My thought process about whether or not I ever truly wanted to have kids was somewhat stunted with my first pregnancy. I just wasn’t able to think about it clearly (I want to say “until now” but I’m not sure that’s true).
When I was seventeen, I made an unrealistic promise to an aborted soul that I would give her another chance to return. Soon after, because of emerging disillusionment about the mothering I had received, I had new doubts as to my own ability to properly mother. On one hand, I had already comitted to trying again one day, but I didn’t have a willing partner, so the point was moot. On the other, I didn’t think myself worthy of a child.
So now that I’m no longer questioning my worthiness and ability (I have a willing partner, and done some healing), now that I have two failed attempts under my belt and the ol’ clock a-winding down, I’m finally looking at the whole issue straight-on(ish), and boy, it’s still not an easy question.

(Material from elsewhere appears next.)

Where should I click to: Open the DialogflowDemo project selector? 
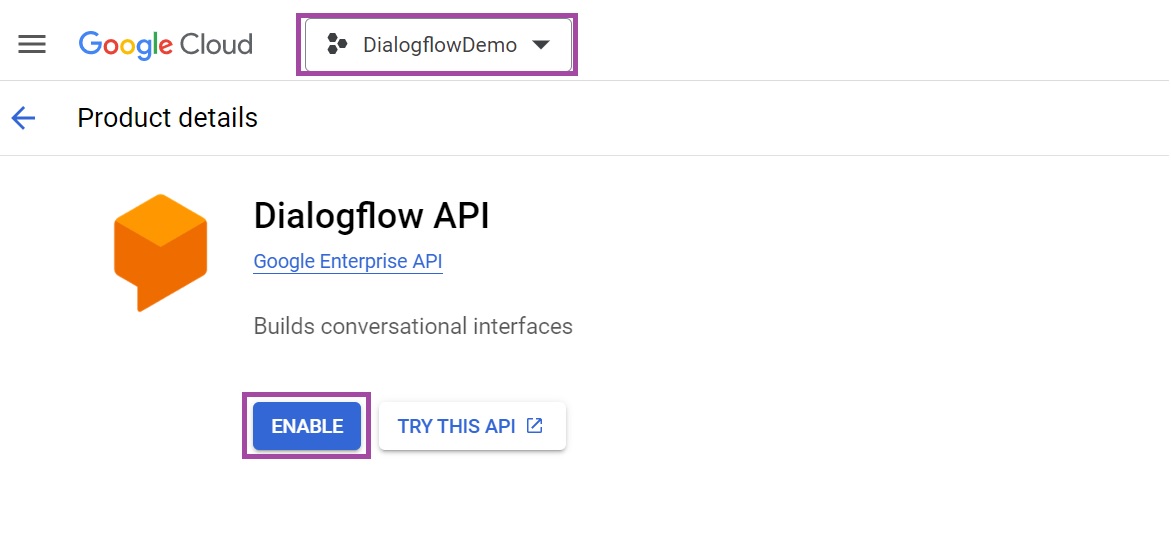point(438,45)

A friend (J.) with a child via an unplanned pregnancy told me that, in a way, she's glad she avoided the whole family planning issue, because she expects she and her husband would have "talked ourselves in circles and would have never known the right answer." I can relate. I really don't know if I'll ever be sure. I don't want to enter into parenthood half-hearted, but I hate the thought of missing my chance. It's a real conundrum.
My husband is no help on this at all, by the way – he continues to say he could happily go either way. If only he desperately wanted a child, maybe then I’d ride his enthusiasm over my own ambivalence. Kids, after all, are so much work. And money. Don’t get me started on money. But on the other hand, I’m kind of glad he isn’t desperate for a kid, because that would freak me out.

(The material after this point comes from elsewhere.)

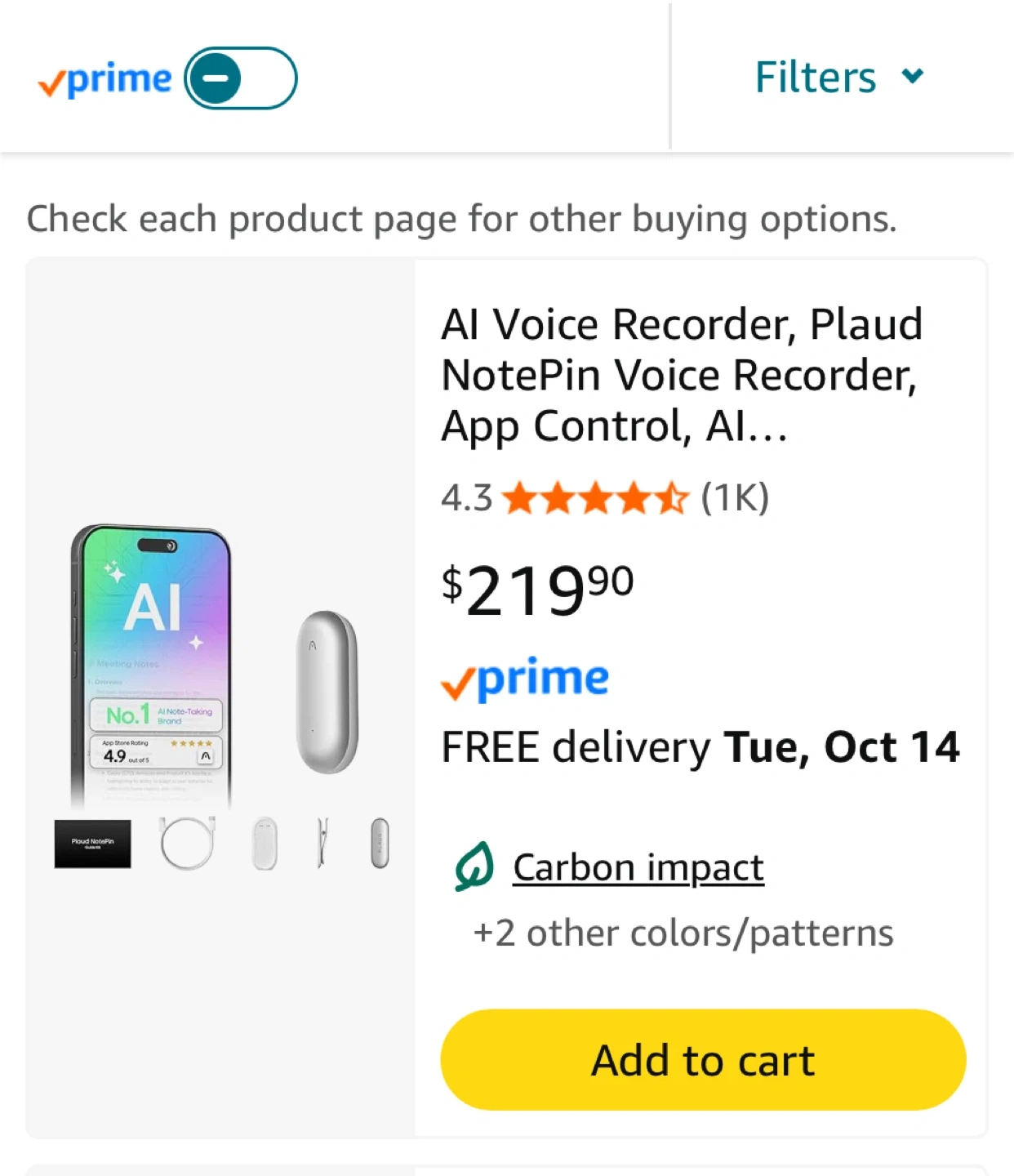The width and height of the screenshot is (1014, 1176).
Task: Click the Prime logo beside the toggle
Action: (105, 80)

As things stand, though, I can’t imagine us getting to the point of ever knowing for sure what we want. Just closing our eyes and playing pin the tail on the donkey, so to speak, may just be what we do, in the end.
One new development: I talked to my husband about taking on foster kids. It's something I've always wanted to do, babies or not, but he resisted the idea. Turns out, he didn't really understand how fostering differs from adoption. I explained, and now he’s kind of into it, actually. Surprise, surprise.